Synopsis : 1988, l’Angleterre de Margaret Thatcher. Jean, professeure d’éducation physique, est obligée de cacher son homosexualité, surtout depuis le vote d’une loi stigmatisant la communauté gay. C’est sans compter sur une nouvelle étudiante qui menace de révéler son secret…
Acteurs : Kerrie Hayes, Rosy McEwen, Stacy Abalogun
Pour son premier long-métrage de fiction, la réalisatrice Georgia Oakley (qui en est également la scénariste) situe son intrigue l’année de sa naissance, en 1988, durant les années Thatcher et particulièrement dans le cadre de l’article 28 qui prescrivait que l’autorité locale « ne devait pas promouvoir intentionnellement l’homosexualité ou publier des documents dans l’intention de promouvoir l’homosexualité » ou « promouvoir l’enseignement dans aucune école publique de l’acceptabilité de l’homosexualité en tant que prétendue relation familiale ». Il s’agit d’un amendement à un acte de gouvernement local de 1986 au Royaume-Uni. Cet article 28 a été abrogé en 2000 en Écosse et en 2003 dans le reste du Royaume-Uni (source).
Blue Jean a obtenu le Prix du Public au Festival de Venise en 2022 et obtenu au British Independent Film Awards les prix suivants : Meilleur rôle principal, Meilleur rôle secondaire, Meilleur premier film, Meilleur casting ! Ces prix sont amplement mérités !
Le film a une dimension à la fois personnelle et politique. C’est qu’il nous donne à connaître l’existence professionnelle d’une professeure d’éducation physique, à l’école publique du Tyneside, Jean (Rosy McEwen) plutôt introvertie, et les relations avec les collègues et les étudiant·e·s. Elle y révèle peu d’elle-même et se cantonne à faire son travail avec compétence, rigueur et respect. Ses élèves la respectent. Mais nous dépassons ce cadre pour découvrir une autre facette de Jean : sa vie privée et affective. C’est qu’elle a une compagne, Viv (Kerrie Hayes), extravertie, qui assume son homosexualité et n’accepte pas bien les personnes qui ne s’assument pas. Car c’est bien le cas de Jean qui fait tout pour cloisonner son existence et sa vie affective de son travail, et c’est à ce point qu’elle est toujours sur la réserve, même lorsqu’elle sort dans une boite fréquentée des, voire réservée aux lesbiennes. Elle reste donc constamment sur ses gardes, adopte un profil bas et se présente comme femme divorcée, ce qui lui assure une "couverture" ! Elle se tient en retrait lorsque des collègues ont des discours homophobes. Les deux mondes sont cloisonnés et tout devrait être pour le mieux dans le meilleur des mondes (en tout cas celui de Jean, pas celui de Viv qui en souffre) si un grain de sable ne venait gripper l’engrenage.

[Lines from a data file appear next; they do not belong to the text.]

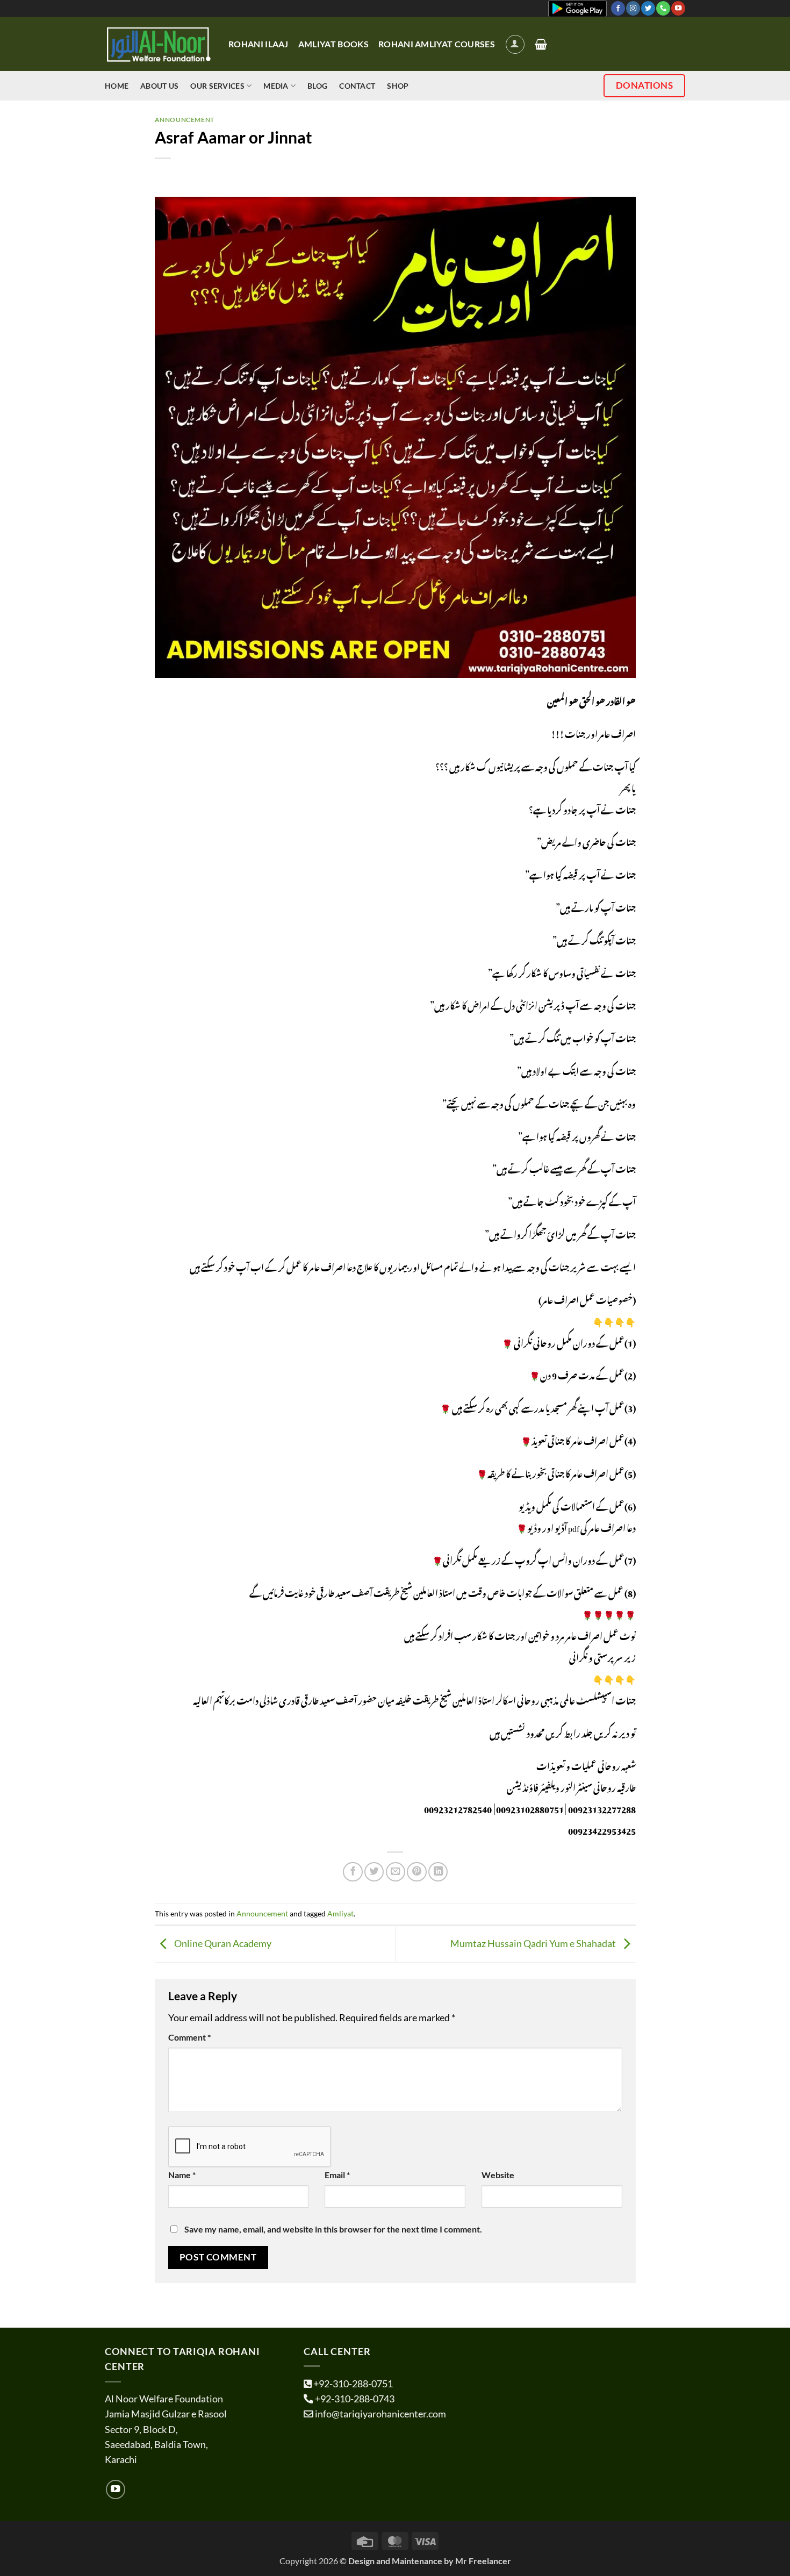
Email (337, 2175)
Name (182, 2175)
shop (397, 85)
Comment (189, 2037)
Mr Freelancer (483, 2561)
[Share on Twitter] (374, 1871)
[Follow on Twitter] (648, 8)
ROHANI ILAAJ (258, 44)
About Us (159, 85)
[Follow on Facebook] (618, 8)
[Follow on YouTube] (678, 8)
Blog (317, 85)
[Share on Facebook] (352, 1871)
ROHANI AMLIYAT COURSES (436, 44)
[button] (515, 44)
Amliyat (340, 1913)
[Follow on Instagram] (633, 8)
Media (275, 85)
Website (498, 2175)
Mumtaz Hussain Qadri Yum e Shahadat (533, 1943)
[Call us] (663, 8)
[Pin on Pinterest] (416, 1871)
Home (116, 85)
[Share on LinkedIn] (438, 1871)
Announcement (184, 120)
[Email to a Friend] (395, 1871)
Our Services (217, 85)
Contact (357, 85)
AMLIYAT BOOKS (333, 44)
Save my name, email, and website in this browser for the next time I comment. (333, 2229)
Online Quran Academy (222, 1943)
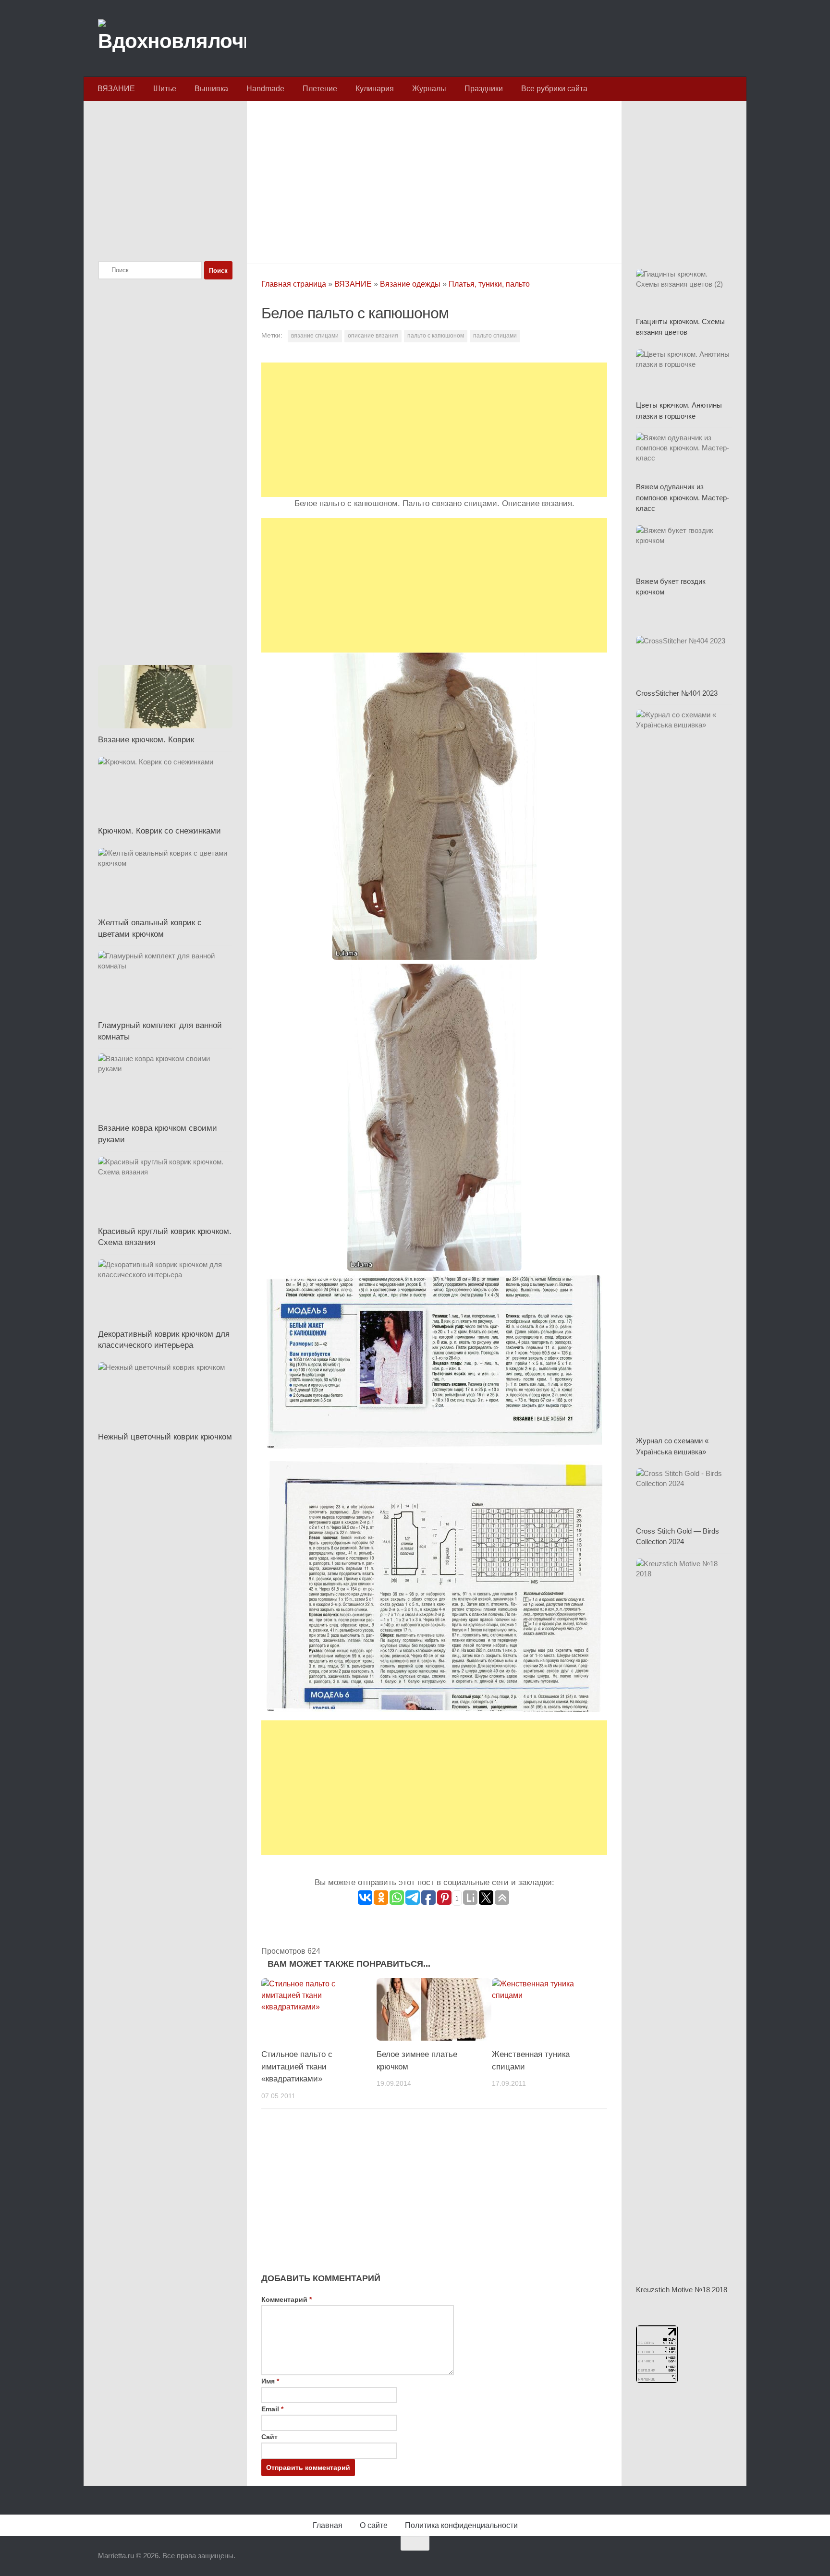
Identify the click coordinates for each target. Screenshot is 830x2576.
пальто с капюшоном (435, 335)
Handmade (265, 89)
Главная (327, 2525)
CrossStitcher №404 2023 (677, 693)
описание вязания (373, 335)
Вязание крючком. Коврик (146, 739)
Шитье (164, 89)
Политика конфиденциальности (461, 2525)
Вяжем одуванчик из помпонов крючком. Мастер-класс (682, 497)
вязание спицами (315, 335)
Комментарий (286, 2299)
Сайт (269, 2437)
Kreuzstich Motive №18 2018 (681, 2290)
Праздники (483, 89)
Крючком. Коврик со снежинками (159, 830)
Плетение (320, 89)
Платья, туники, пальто (489, 284)
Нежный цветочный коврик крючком (165, 1436)
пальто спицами (495, 335)
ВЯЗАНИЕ (116, 89)
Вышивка (211, 89)
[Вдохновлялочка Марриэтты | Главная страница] (172, 38)
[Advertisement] (434, 179)
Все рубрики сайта (554, 89)
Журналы (429, 89)
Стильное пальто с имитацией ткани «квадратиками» (296, 2066)
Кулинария (374, 89)
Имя (270, 2381)
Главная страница (293, 284)
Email (272, 2409)
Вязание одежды (410, 284)
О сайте (374, 2525)
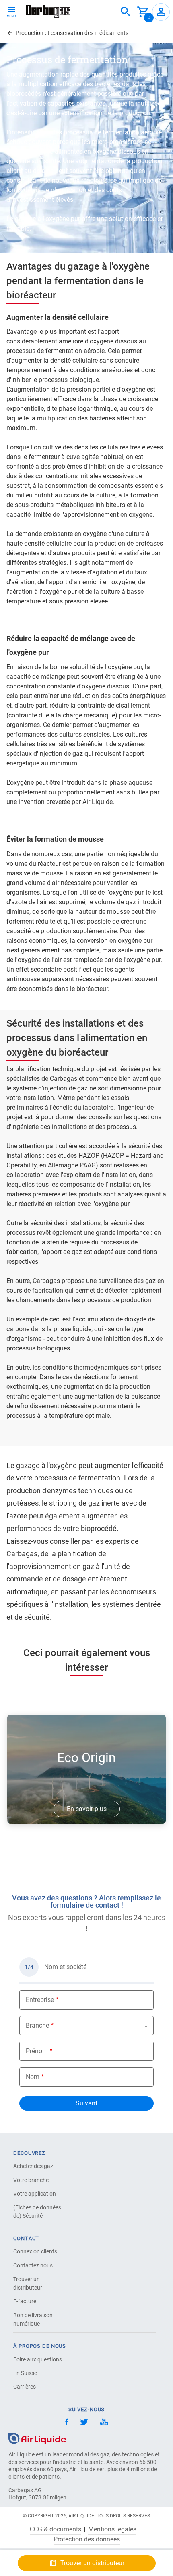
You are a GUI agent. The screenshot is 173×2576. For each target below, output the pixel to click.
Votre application (34, 2193)
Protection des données (87, 2539)
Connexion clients (35, 2251)
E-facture (24, 2301)
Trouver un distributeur (27, 2283)
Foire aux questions (37, 2359)
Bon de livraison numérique (33, 2319)
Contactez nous (33, 2265)
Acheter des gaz (33, 2166)
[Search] (125, 12)
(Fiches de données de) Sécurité (37, 2211)
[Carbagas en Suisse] (48, 11)
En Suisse (25, 2373)
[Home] (37, 2438)
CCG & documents (55, 2529)
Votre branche (31, 2180)
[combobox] (125, 12)
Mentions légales (112, 2529)
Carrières (24, 2386)
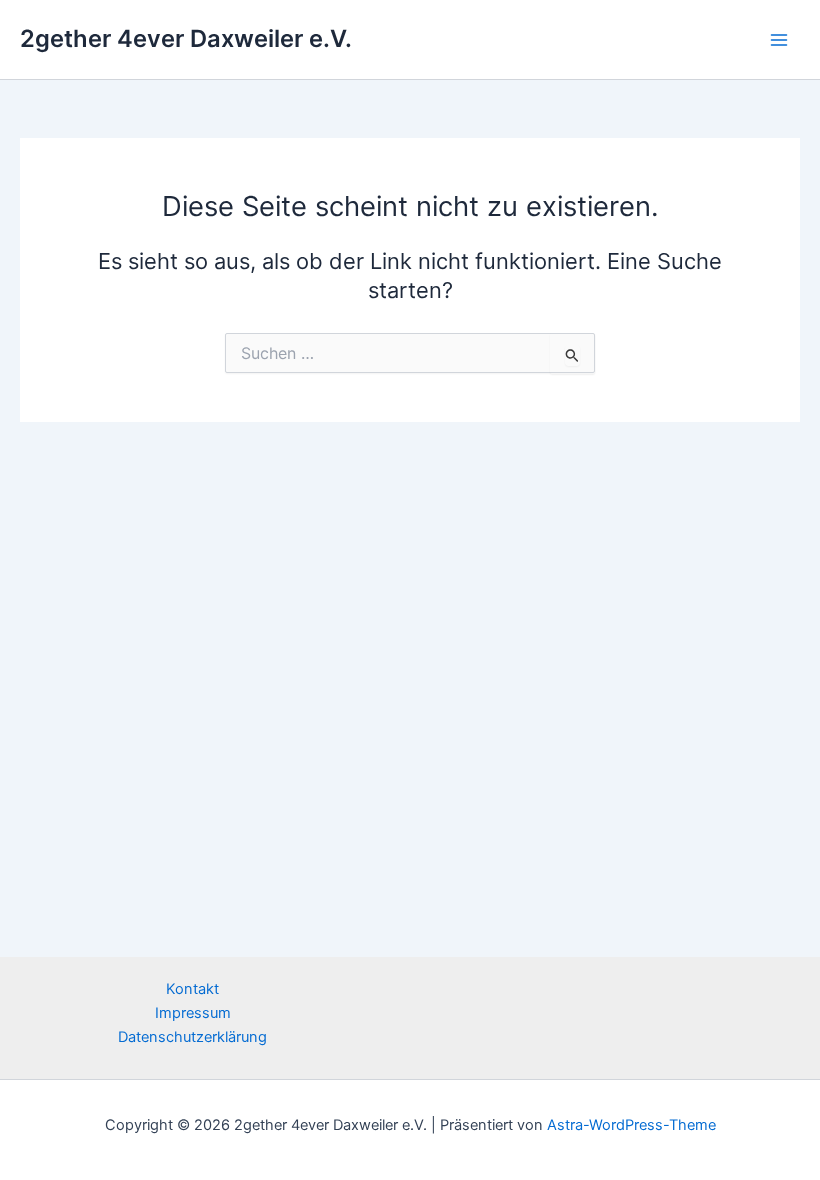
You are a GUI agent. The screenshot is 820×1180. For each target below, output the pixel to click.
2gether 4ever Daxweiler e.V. (186, 38)
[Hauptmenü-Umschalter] (779, 40)
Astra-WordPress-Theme (631, 1125)
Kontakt (192, 989)
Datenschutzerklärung (192, 1037)
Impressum (193, 1013)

En effet, elle retrouvera une de ses étudiantes dans la boîte lesbienne qu’elle fréquente. Il s’agit de Lois (Lucy Halliday) qui est déjà mise au ban par ses condisciples qui ont dû prendre conscience de sa "différence" et vont l’ostraciser et la brimer. Le film nous fait découvrir cela de même que le peu d’aide qu’apporte sa professeure qui craint toujours d’être découverte. Cette relation, l’évolution de celle-ci et les divers incidents, dont l’un dans les douches [avec de Siobhan (Lydia Page), jalouse de l’attention de Joan pour Lois] vont être un des thèmes du film, d’autant que Lois sera renvoyée de l’école alors qu’elle est en quelque sorte la (mauvaise) conscience de son professeur.
Un dernier élément du film est d’ordre politique, dans la mesure où le contexte de l’article 28 est régulièrement rappelé par la BBC ainsi que le climat homophobe des institutions et de la population. Ce qui semble lointain et remonter à 35 ans apparaitra d’autant plus d’actualité au vu de l’homophobie croissante actuelle (qu’il s’agisse de la Russie, de la Hongrie, de la Pologne et même des USA et de nombreux pays d’Afrique) dont on découvre jour après jour les dégâts durables sur celles et ceux qui en sont les cibles.
La réalisatrice arrive à rendre tangible le climat de l’époque par le grain de la pellicule 16 mm, mais aussi par les décors (maisons, intérieurs, vêtements...), la BBC en toile de fond régulière, mais aussi la bande avec The Clash qui, de sa constitution en 1976 à sa dissolution en 1986, va apporter une dimension punk rock à même de rendre compte de la tension entre la politique conservatrice de l’époque Tchatcher et des forces de rébellion.